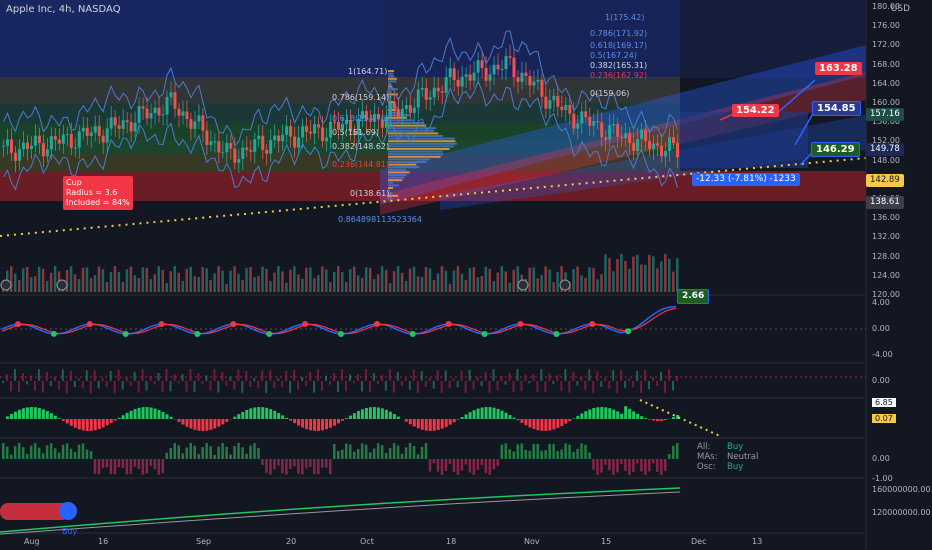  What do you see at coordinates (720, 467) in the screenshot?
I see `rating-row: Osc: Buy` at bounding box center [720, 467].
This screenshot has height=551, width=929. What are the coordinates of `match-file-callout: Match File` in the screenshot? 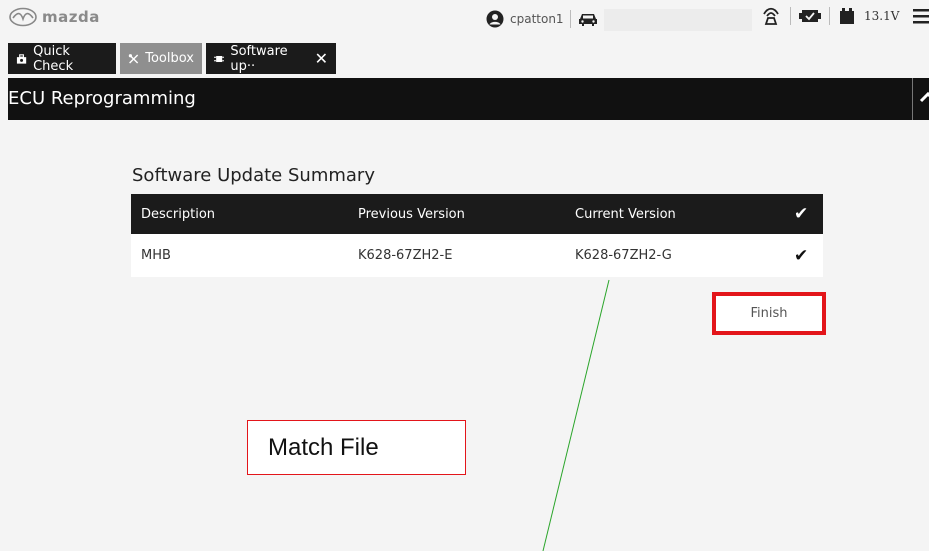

********************

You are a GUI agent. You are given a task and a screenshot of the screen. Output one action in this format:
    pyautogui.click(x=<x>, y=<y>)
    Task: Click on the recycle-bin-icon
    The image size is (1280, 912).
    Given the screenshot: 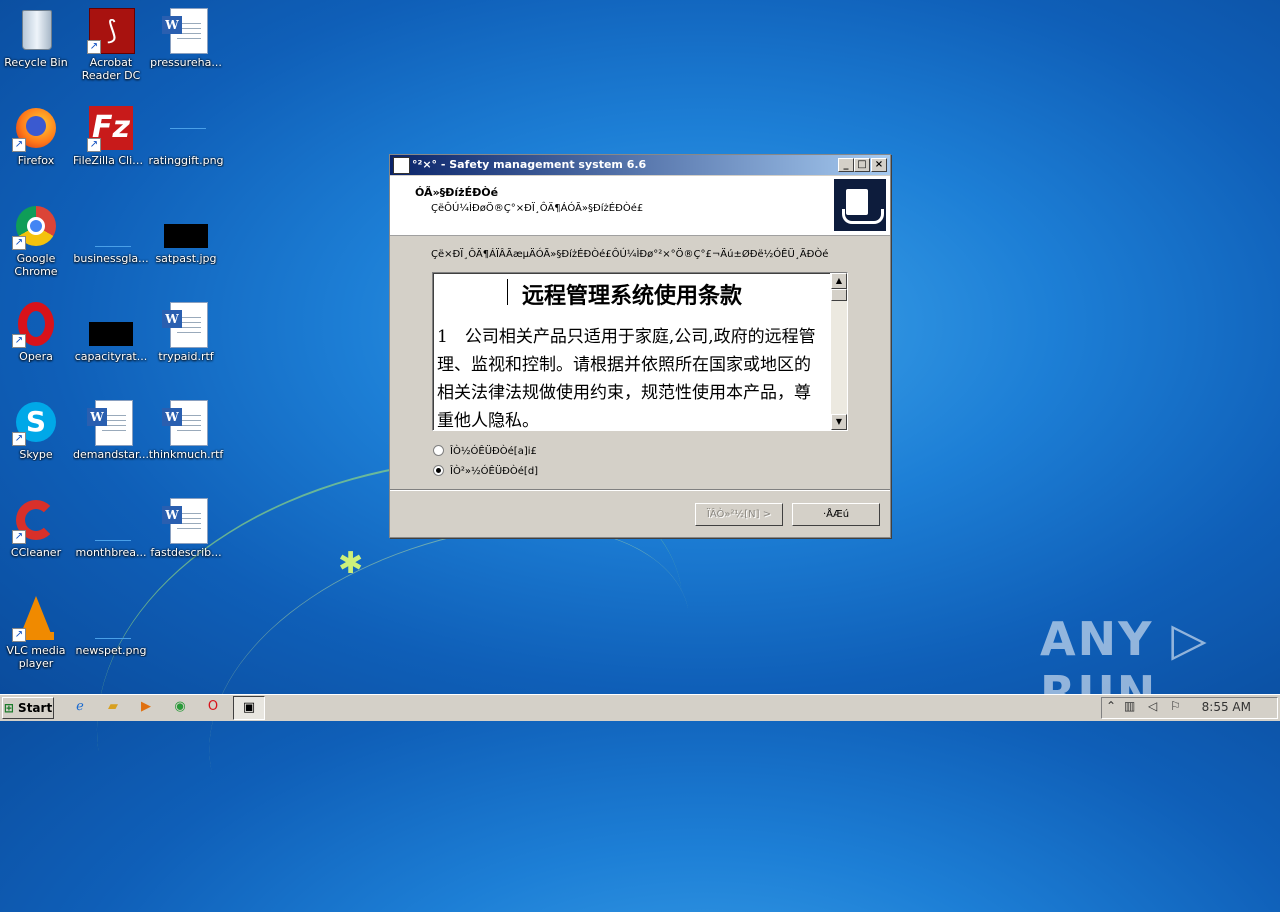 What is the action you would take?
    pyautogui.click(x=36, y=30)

********************

Reproduce the material starting with the line that contains "What do you" and going on through the line that contains "This screenshot has", keeping both of those lines. Leave the pictures out of your answer.

  What do you see at coordinates (720, 467) in the screenshot?
I see `rating-row: Osc: Buy` at bounding box center [720, 467].
This screenshot has height=551, width=929. What are the coordinates of `match-file-callout: Match File` in the screenshot? 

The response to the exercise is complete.